Text excerpt:
======
The PC names these evils as renewable energy targets, feed in tariffs, energy efficiency trading schemes, government grants for abatement projects, tax concessions for domestic biofuel production, tax concessions for electric vehicles, concessional finance for abatement projects, and a Safeguard Mechanism (SM) that imposes emissions intensity limitations on some emissions sources.

According to the TAC report: “The pursuit of significantly high cost abatement policies – when lower cost credible abatement options are available – suggests the activity might be given industry assistance for reasons other than their potential contribution to national emissions reduction goals.

“For example, this might include a desire to build a domestic manufacturing capacity in a low or zero emissions sector – which should be considered distinct from emissions abatement to the extent that Australia’s emissions abatement targets can be readily achieved by importing the same technologies.”

Heaven forbid Australia might have a desire to build ‘a domestic manufacturing capacity’.

After all we can readily import the stuff from others.

Funny, not a peep from the PC about the steady decline of manufacturing’s share of gross domestic product, now 5.4 percent according to the World Bank.

Would they still be OK with 4.4 percent, or 3.4 percent? Apparently such things are not a worry as our goals ‘can be readily achieved by importing the same technologies’.

But is that a glimmer of acknowledgement in the TAC report that some industry intervention might be tolerated?

“There can be a legitimate public policy case for some forms of industry assistance.

“For example, industry assistance can be an economically efficient response to market failure, helping to correct for factors that would constrain the scale and quality of activities affected by market failure, helping to improve broader living standards in the process.

“Government may also have a role in limiting the fallout from economic shocks.”

So transitioning an economy dependent on fossil fuels, in a world where warming is already inevitably going to pass 1.7 degress according to the PC itself, should be left to the market.

We should hang around until evidence of market failure turns up, then we might, just might, be justified in trying to build our own industrial capacity to meet the climate change challenge.

As for globalisation, the PC report points out that onshoring and reshoring, as well as friendshoring, are ‘developments (that) have led some to question whether globalisation is now in decline, or whether its patterns are being notably altered along geopolitical lines’.

The PC’s response to rising trade barriers and our competitors subsidising various industries – to the tune of hundreds of billions of dollars in the case of the US alone – is to double down on our tariff and industry policy purity of the past.

No assistance good, assistance bad, you might say.

“Industry assistance can…distort economic outcomes to the detriment of living standards.
======
Collected data:
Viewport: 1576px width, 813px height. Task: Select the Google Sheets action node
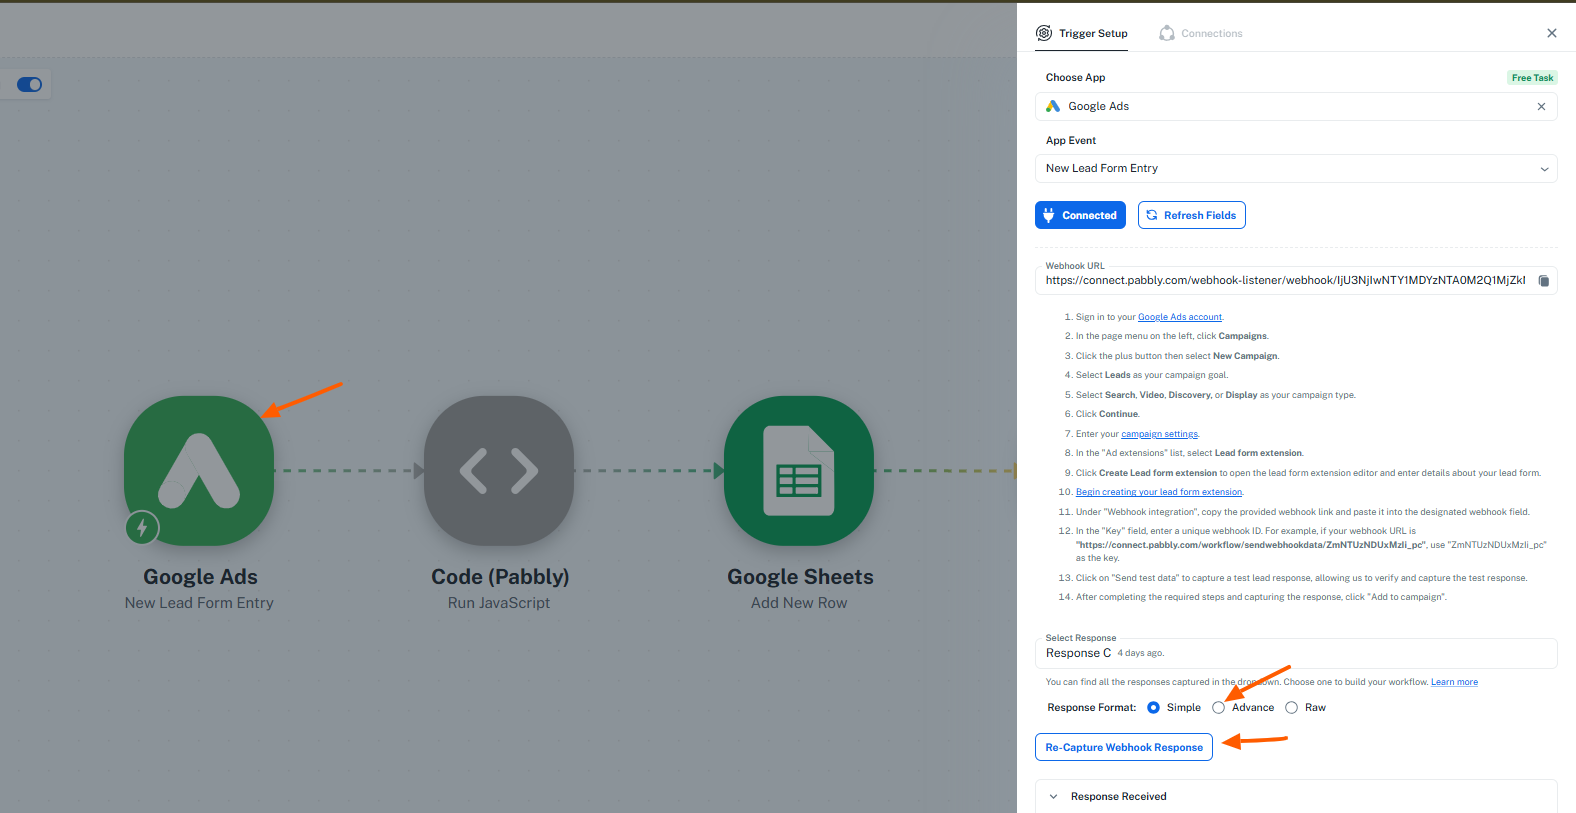tap(799, 470)
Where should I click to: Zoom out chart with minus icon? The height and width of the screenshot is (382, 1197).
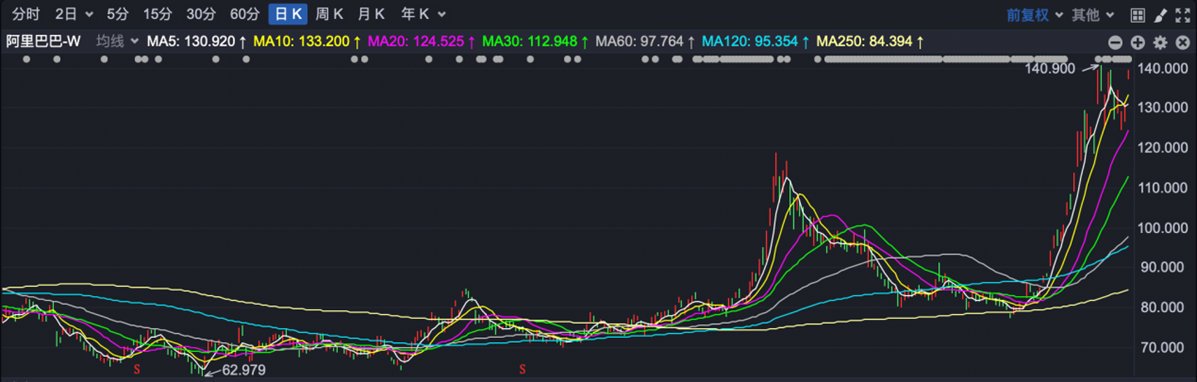(1115, 43)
======
Short task: Please change "percent" to "per cent" in the stretch of the industry assistance text from "Funny, not a" through "the same technologies’.", and write out that stretch. The material has no connection to the industry assistance text.

The response:
Funny, not a peep from the PC about the steady decline of manufacturing’s share of gross domestic product, now 5.4 per cent according to the World Bank.

Would they still be OK with 4.4 per cent, or 3.4 per cent? Apparently such things are not a worry as our goals ‘can be readily achieved by importing the same technologies’.